The Legal Services Board stated yesterday that work on licensing so-called ‘special bodies’ will be deferred until the completion of the government’s review of legal services regulation.

The Legal Services Act currently gives transitional protection to bodies such as law centres, trade unions and charities but it was always envisaged that their exemption from ABS requirements would be temporary.

The change was intended to increase protection for consumers using services provided by special bodies, as well as to ensure their lawyers are treated consistently with lawyers at traditional firms.

In a statement released yesterday, the board said: ‘We will keep this situation under review, and will update stakeholders on the future timetable. At this point, however, we do not anticipate further work on this issue before 2015, meaning that there would be an additional period after this date before the transitional protection would come to an end.’

The LSB consulted on the issue last year and in December predicted that ABS applications would be open to special bodies by April 2014. The board had previously expressed a desire to end transitional protection by April this year but that was deemed unworkable.

The regulator has estimated around 330 organisations are likely to need a licence.

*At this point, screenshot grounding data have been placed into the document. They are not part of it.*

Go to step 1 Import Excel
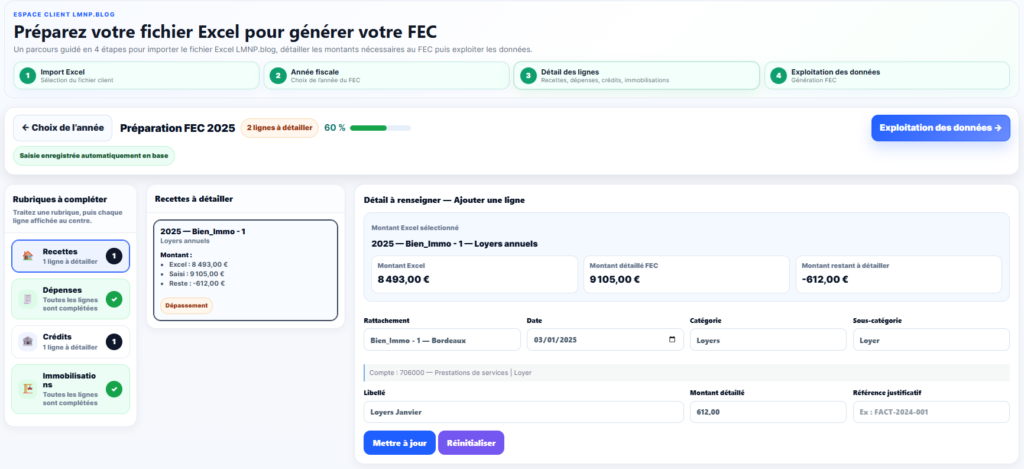 point(136,75)
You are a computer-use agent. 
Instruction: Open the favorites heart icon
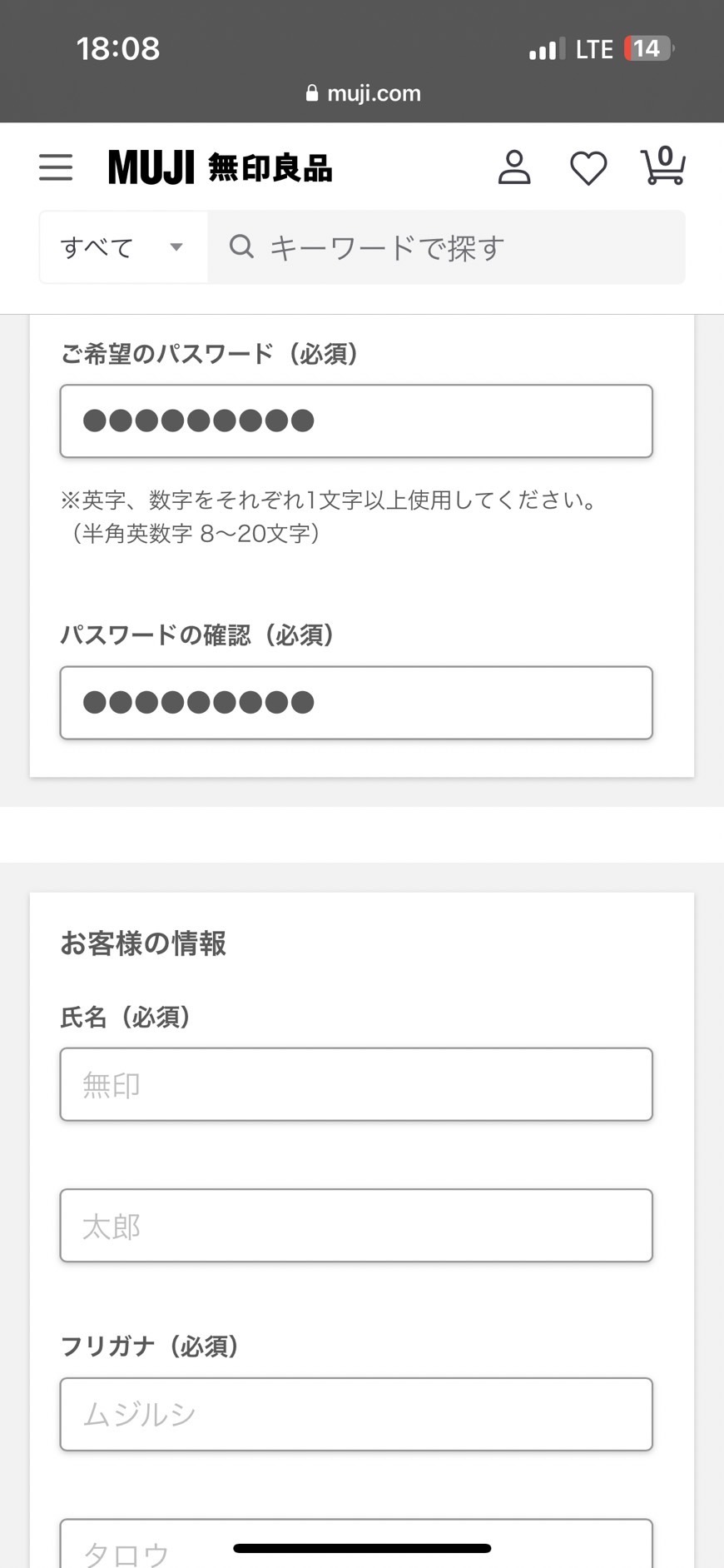(588, 168)
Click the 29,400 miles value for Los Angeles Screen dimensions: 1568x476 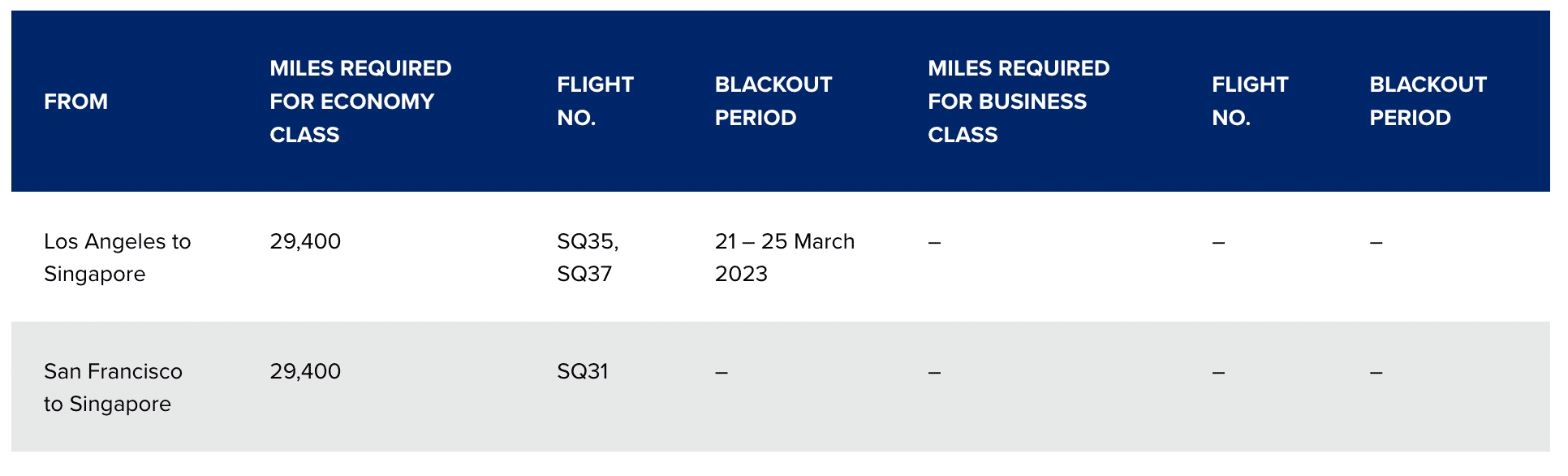coord(305,241)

In a statement covering a range of issues, the LSB has also this week sought to clarify the position for those commercial law firms currently in a transitional period that will need an ABS licence.

The regulator has previously indicated this transitional period cannot continue indefinitely but there must be a licensing authority in place to license these firms.

A number of them are currently regulated by the Intellectual Property Regulation Board which has applied to license ABSs.